#### [DATA LISTING]

* * * * * * *

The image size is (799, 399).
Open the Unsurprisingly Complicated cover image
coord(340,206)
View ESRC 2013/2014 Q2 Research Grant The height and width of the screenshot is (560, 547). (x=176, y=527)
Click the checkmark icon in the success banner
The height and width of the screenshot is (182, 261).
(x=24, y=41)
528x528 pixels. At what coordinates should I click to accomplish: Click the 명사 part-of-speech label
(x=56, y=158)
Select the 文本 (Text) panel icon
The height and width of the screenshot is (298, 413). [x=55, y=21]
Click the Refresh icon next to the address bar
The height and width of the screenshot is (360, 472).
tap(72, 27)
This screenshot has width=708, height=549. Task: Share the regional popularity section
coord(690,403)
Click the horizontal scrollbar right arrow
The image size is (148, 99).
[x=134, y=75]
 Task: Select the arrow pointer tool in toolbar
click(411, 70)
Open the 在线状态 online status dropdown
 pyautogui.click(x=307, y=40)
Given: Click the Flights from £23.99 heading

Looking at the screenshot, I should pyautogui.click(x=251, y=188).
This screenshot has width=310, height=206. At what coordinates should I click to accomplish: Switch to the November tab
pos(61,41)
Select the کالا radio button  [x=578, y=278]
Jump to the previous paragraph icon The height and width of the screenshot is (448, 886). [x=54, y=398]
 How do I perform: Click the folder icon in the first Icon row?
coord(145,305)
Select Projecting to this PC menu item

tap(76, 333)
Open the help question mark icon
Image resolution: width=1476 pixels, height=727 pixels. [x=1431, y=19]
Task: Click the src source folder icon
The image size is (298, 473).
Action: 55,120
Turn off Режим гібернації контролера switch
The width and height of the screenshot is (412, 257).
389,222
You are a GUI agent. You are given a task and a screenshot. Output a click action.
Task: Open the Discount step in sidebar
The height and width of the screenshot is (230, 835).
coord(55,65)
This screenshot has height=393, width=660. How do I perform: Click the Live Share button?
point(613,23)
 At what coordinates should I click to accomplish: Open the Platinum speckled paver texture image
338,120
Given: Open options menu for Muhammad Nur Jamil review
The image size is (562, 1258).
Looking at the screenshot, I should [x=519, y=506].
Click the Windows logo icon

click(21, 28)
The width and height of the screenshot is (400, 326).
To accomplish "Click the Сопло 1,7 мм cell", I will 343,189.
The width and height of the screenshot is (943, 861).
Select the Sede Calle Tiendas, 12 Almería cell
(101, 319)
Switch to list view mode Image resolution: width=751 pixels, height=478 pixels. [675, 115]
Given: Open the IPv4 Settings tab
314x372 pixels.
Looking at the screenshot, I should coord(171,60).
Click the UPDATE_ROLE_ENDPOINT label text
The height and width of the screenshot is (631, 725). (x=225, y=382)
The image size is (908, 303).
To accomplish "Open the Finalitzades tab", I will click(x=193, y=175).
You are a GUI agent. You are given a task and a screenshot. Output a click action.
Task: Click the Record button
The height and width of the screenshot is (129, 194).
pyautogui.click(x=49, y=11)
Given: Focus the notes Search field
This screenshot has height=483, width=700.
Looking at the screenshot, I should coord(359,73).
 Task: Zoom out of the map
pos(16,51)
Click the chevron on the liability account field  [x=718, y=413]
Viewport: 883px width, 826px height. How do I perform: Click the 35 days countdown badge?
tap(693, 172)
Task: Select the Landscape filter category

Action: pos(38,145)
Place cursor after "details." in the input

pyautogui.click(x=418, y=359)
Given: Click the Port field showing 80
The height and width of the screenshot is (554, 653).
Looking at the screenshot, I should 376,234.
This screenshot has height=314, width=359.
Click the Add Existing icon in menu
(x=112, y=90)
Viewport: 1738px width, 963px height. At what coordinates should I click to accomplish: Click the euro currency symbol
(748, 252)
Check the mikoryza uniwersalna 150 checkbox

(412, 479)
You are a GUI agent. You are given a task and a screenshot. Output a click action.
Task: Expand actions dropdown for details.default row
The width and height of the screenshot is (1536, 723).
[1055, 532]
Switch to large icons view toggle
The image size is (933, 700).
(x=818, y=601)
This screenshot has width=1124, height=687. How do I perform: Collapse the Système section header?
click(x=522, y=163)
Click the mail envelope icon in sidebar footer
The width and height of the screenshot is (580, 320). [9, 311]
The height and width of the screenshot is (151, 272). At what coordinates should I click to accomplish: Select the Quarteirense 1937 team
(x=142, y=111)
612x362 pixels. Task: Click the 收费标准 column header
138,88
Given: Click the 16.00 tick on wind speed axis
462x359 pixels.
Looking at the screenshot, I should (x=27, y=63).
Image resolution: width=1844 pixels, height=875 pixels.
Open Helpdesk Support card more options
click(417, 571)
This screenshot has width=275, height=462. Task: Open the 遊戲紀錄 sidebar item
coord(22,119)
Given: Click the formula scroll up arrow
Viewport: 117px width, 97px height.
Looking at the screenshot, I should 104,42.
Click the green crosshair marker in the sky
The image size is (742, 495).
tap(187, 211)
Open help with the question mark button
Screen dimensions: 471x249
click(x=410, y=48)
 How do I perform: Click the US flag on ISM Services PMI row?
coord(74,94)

* * * * * * *

#### [WORK TASK]
Copy only the lines in the listing that contain "field".

#### [COMPLETED EXERCISE]
Given: Focus the notes Search field
Click the chevron on the liability account field  [x=718, y=413]
Given: Click the Port field showing 80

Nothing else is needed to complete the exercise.